Top of Records for the task

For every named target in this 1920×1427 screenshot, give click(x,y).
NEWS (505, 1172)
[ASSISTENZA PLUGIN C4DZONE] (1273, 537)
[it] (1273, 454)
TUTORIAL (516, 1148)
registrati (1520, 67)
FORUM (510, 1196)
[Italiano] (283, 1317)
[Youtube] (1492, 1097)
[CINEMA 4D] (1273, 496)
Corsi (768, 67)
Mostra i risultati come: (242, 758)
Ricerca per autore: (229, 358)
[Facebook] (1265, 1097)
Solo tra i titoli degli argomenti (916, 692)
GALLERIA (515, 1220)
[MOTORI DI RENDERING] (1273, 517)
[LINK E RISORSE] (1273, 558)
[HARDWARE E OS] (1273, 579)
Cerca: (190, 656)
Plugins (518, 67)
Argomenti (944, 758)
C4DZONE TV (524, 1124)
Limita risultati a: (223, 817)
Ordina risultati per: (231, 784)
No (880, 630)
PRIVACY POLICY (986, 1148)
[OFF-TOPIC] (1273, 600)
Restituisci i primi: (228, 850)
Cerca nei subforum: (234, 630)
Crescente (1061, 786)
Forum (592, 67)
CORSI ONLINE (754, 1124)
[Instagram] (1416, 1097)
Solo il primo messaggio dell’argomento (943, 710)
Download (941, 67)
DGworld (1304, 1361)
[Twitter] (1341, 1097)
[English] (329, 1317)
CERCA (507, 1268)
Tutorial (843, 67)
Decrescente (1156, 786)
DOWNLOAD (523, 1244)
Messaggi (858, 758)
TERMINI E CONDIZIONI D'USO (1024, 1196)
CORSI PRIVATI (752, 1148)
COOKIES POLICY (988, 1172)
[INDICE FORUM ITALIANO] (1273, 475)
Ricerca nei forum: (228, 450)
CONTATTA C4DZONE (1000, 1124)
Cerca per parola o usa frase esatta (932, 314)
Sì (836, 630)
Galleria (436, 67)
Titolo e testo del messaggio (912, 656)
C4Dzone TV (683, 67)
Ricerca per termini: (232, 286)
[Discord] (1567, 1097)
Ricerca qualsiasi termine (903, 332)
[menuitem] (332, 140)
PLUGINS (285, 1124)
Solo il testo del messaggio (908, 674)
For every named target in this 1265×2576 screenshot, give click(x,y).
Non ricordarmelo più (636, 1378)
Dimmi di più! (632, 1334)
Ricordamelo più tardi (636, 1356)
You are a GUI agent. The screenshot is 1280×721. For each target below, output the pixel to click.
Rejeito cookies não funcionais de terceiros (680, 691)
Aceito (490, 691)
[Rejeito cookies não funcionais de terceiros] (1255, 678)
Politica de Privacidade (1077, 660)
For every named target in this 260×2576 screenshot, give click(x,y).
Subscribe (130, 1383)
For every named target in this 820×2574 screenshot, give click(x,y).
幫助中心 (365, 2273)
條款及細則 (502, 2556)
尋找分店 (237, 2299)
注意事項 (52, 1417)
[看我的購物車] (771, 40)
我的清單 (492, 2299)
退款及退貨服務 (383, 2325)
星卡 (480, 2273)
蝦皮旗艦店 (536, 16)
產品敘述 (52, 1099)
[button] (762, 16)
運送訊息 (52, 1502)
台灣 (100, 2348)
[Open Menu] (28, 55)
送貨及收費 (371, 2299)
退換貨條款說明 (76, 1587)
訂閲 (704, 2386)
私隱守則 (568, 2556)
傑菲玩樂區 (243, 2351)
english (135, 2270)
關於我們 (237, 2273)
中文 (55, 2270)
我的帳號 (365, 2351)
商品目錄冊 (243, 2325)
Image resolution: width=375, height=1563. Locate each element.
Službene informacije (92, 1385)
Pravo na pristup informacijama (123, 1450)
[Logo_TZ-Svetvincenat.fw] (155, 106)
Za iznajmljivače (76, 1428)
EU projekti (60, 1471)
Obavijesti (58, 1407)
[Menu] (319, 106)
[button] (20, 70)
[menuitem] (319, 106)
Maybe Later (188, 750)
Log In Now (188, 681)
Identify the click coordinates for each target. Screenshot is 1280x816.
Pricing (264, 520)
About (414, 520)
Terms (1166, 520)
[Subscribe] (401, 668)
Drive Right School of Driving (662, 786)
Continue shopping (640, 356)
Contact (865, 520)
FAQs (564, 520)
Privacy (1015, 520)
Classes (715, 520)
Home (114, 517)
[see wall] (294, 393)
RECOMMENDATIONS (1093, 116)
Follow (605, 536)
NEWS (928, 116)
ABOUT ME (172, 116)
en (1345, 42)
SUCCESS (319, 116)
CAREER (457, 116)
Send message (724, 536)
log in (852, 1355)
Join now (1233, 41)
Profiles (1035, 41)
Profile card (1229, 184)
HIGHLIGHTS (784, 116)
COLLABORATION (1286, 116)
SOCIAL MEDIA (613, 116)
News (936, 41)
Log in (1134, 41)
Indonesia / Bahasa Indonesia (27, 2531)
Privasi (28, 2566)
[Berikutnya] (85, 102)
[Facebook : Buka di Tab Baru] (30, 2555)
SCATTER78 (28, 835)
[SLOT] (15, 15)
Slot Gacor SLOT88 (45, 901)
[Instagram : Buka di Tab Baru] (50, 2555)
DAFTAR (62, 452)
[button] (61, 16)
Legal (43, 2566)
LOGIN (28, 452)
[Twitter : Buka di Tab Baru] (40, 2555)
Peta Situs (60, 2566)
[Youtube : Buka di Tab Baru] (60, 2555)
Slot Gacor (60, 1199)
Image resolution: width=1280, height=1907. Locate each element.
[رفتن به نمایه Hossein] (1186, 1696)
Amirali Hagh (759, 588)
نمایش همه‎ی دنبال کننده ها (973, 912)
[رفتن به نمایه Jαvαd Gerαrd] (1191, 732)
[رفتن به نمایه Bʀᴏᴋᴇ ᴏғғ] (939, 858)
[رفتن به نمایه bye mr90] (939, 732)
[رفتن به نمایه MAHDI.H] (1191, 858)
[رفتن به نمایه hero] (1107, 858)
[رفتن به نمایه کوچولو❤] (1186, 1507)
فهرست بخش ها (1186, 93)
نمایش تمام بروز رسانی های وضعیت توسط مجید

Bottom of Records for the task

• **What this task involves**:
Return nothing but the lines from the first line of the listing through the line with "For every named target in this 1265×2576", please, keeping every one of them unchanged.

• **Result of this task**:
For every named target in this 1920×1427 screenshot, give click(x,y).
NEWS (505, 1172)
[ASSISTENZA PLUGIN C4DZONE] (1273, 537)
[it] (1273, 454)
TUTORIAL (516, 1148)
registrati (1520, 67)
FORUM (510, 1196)
[Italiano] (283, 1317)
[Youtube] (1492, 1097)
[CINEMA 4D] (1273, 496)
Corsi (768, 67)
Mostra i risultati come: (242, 758)
Ricerca per autore: (229, 358)
[Facebook] (1265, 1097)
Solo tra i titoli degli argomenti (916, 692)
GALLERIA (515, 1220)
[MOTORI DI RENDERING] (1273, 517)
[LINK E RISORSE] (1273, 558)
[HARDWARE E OS] (1273, 579)
Cerca: (190, 656)
Plugins (518, 67)
Argomenti (944, 758)
C4DZONE TV (524, 1124)
Limita risultati a: (223, 817)
Ordina risultati per: (231, 784)
No (880, 630)
PRIVACY POLICY (986, 1148)
[OFF-TOPIC] (1273, 600)
Restituisci i primi: (228, 850)
Cerca nei subforum: (234, 630)
Crescente (1061, 786)
Forum (592, 67)
CORSI ONLINE (754, 1124)
[Instagram] (1416, 1097)
Solo il primo messaggio dell’argomento (943, 710)
Download (941, 67)
DGworld (1304, 1361)
[Twitter] (1341, 1097)
[English] (329, 1317)
CERCA (507, 1268)
Tutorial (843, 67)
Decrescente (1156, 786)
DOWNLOAD (523, 1244)
Messaggi (858, 758)
TERMINI E CONDIZIONI D'USO (1024, 1196)
CORSI PRIVATI (752, 1148)
COOKIES POLICY (988, 1172)
[INDICE FORUM ITALIANO] (1273, 475)
Ricerca nei forum: (228, 450)
CONTATTA C4DZONE (1000, 1124)
Cerca per parola o usa frase esatta (932, 314)
Sì (836, 630)
Galleria (436, 67)
Titolo e testo del messaggio (912, 656)
C4Dzone TV (683, 67)
Ricerca per termini: (232, 286)
[Discord] (1567, 1097)
Ricerca qualsiasi termine (903, 332)
[menuitem] (332, 140)
PLUGINS (285, 1124)
Solo il testo del messaggio (908, 674)
For every named target in this 1265×2576 screenshot, give click(x,y).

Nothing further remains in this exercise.